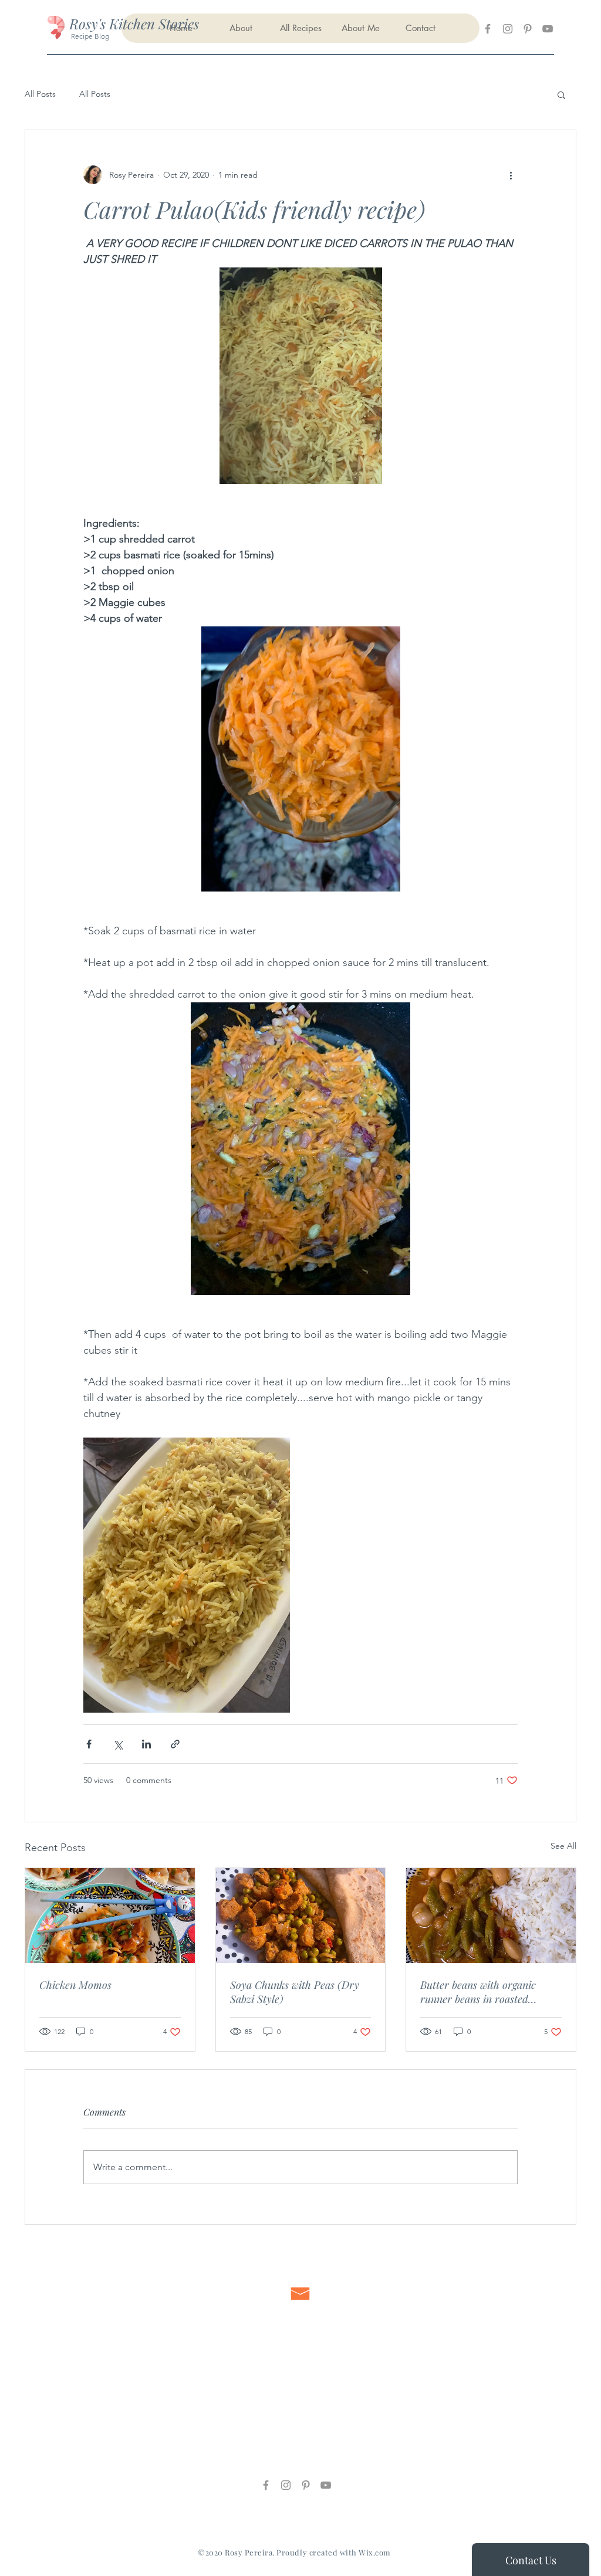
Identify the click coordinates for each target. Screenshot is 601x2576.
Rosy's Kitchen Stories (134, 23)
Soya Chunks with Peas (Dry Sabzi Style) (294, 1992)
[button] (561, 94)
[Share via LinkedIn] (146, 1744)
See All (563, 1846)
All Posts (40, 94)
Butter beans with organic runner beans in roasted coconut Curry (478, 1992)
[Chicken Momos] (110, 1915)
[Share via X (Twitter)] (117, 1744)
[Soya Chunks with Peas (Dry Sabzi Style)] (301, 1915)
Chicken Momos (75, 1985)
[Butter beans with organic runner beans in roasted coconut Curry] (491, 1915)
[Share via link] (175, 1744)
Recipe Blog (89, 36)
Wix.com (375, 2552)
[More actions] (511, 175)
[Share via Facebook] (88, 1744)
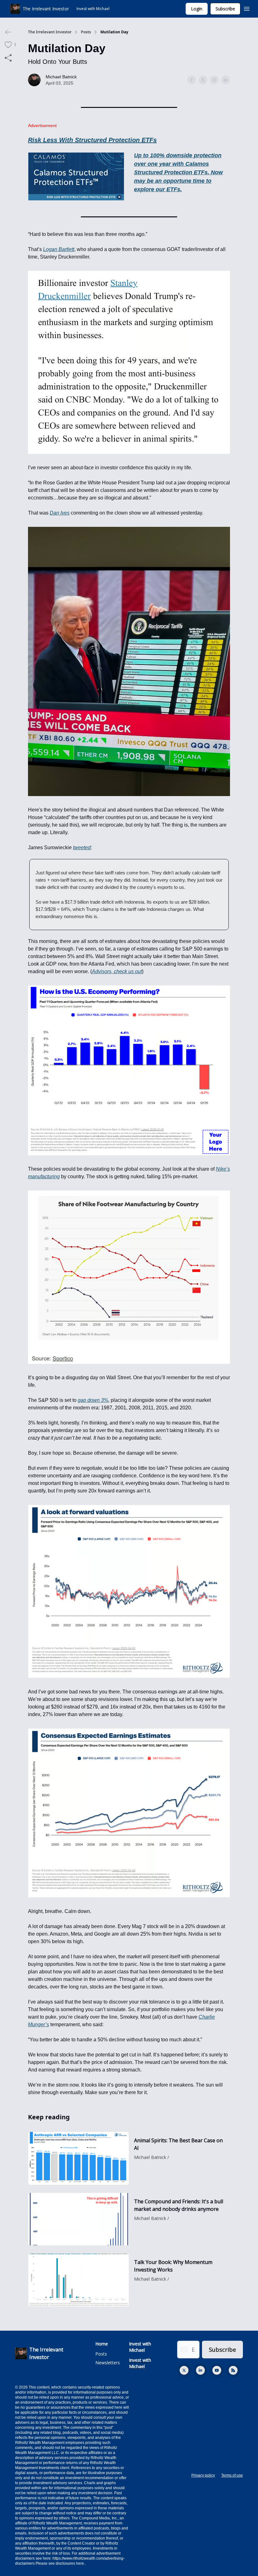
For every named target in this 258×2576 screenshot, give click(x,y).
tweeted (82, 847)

------------------------------------

Description of the task |
When a line in the listing includes the word "Style", report that line in full.

Exercise output |
Soya Chunks with Peas (Dry Sabzi Style) (294, 1992)
[Soya Chunks with Peas (Dry Sabzi Style)] (301, 1915)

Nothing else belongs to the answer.